Stated problem –
Reproduce the listing below word for word, omitting the pictures.

Records for locating words and elements –

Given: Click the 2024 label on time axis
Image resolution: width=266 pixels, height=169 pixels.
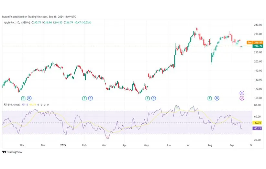Looking at the screenshot, I should click(x=64, y=146).
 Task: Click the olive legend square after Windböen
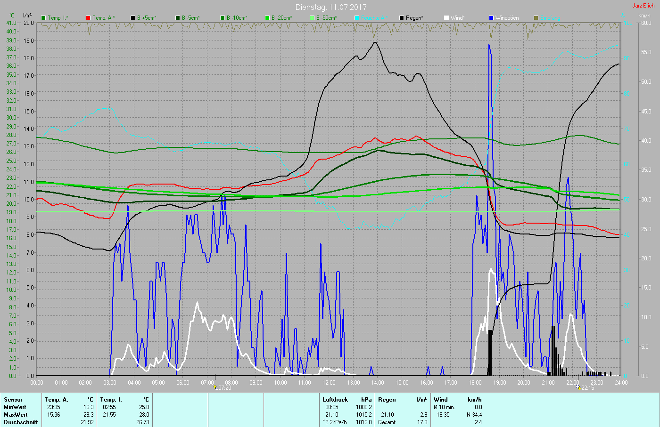pyautogui.click(x=536, y=18)
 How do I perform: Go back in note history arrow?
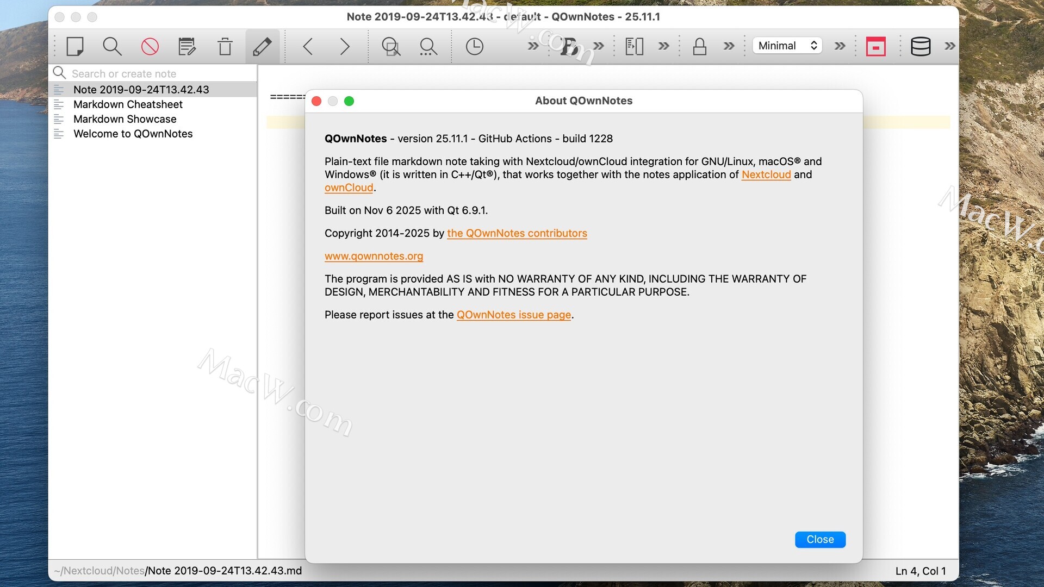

Result for this exercise –
Given: Click the 2024 label on time axis
Image resolution: width=266 pixels, height=169 pixels.
Looking at the screenshot, I should click(x=64, y=146).
 Task: Click the olive legend square after Windböen
pyautogui.click(x=536, y=18)
 How do I perform: Go back in note history arrow?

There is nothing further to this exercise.